On strong dynamics of compressible two-component mixture flow

TL;DR

This paper establishes local and global existence of strong solutions for a compressible two-component mixture flow system, using entropic variables and maximal regularity estimates, under small initial data assumptions.

Contribution

It introduces a symmetric reformulation of the system via entropic variables and proves existence results in an $L_p-L_q$ framework for the first time.

Findings

Proved local existence of solutions using Lagrangian coordinates.

Established global existence under small initial data conditions.

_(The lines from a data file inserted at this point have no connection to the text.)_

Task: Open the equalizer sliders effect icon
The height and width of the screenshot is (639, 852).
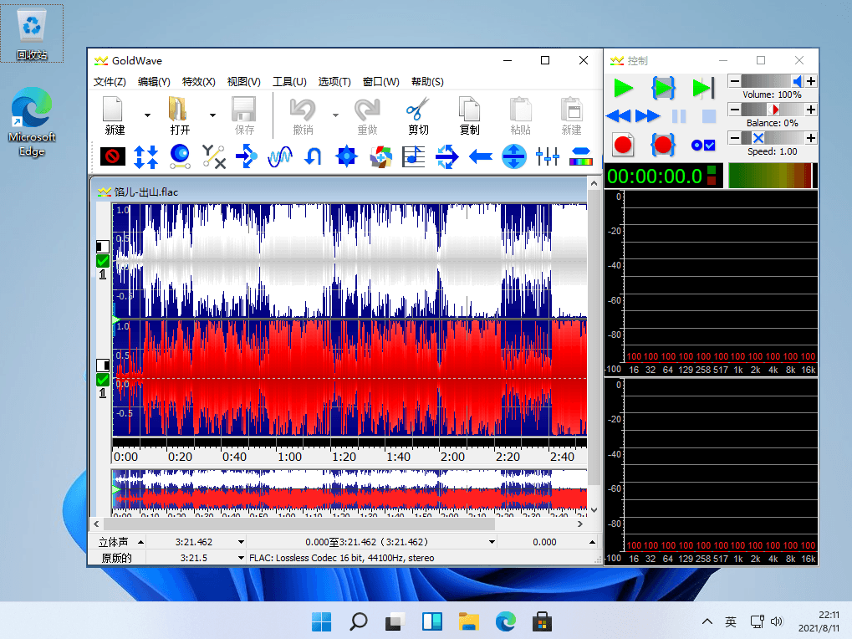Action: point(547,156)
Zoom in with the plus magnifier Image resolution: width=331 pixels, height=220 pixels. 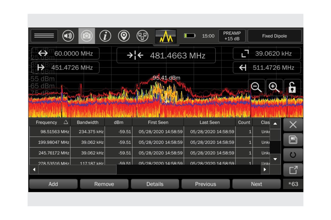(274, 87)
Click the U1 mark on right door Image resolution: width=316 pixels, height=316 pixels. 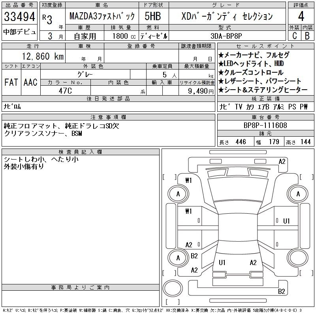click(286, 221)
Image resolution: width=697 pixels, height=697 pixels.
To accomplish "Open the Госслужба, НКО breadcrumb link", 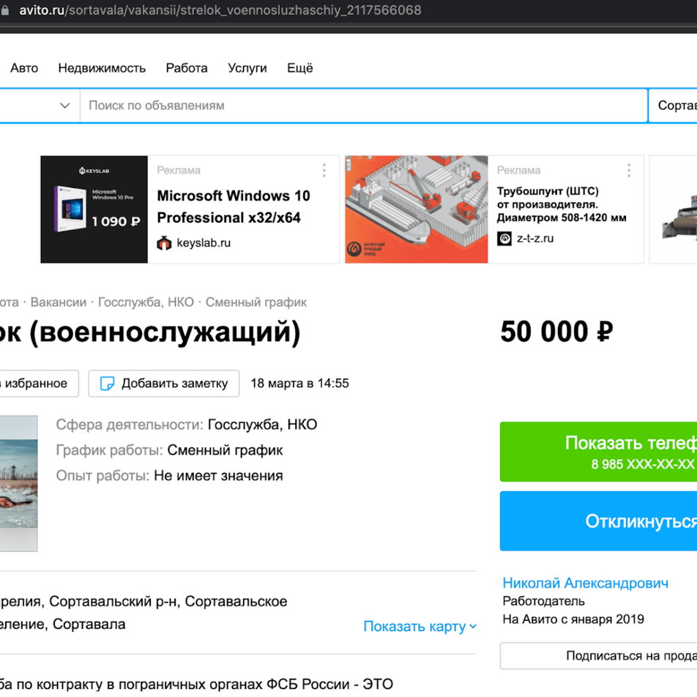I will point(146,302).
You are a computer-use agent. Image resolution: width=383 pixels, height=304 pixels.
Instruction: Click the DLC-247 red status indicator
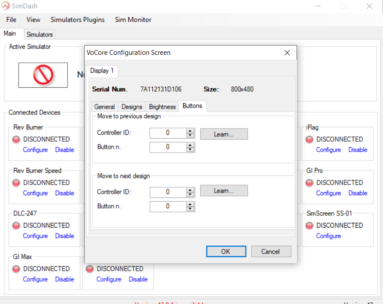(x=17, y=225)
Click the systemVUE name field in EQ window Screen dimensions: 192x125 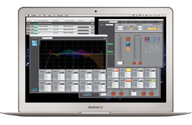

Derived exponential decay estimates for solutions.

Abstract

We investigate a system describing the flow of a compressible two-component mixture. The system is composed of the compressible Navier-Stokes equations coupled with non-symmetric reaction-diffusion equations describing the evolution of fractional masses. We show the local existence and, under certain smallness assumptions, also the global existence of unique strong solutions in $L_p-L_q$ framework. Our approach is based on so called entropic variables which enable to rewrite the system in a symmetric form. Then, applying Lagrangian coordinates, we show the local existence of solutions applying the $L_p$-$L_q$ maximal regularity estimate. Next, applying exponential decay estimate we show that the solution exists globally in time provided the initial data is sufficiently close to some constants. The nonlinear estimates impose restrictions $2<p<\infty, \ 3<q<\infty$. However, for the purpose of generality we show the linear estimates for wider range of $p$ and $q$.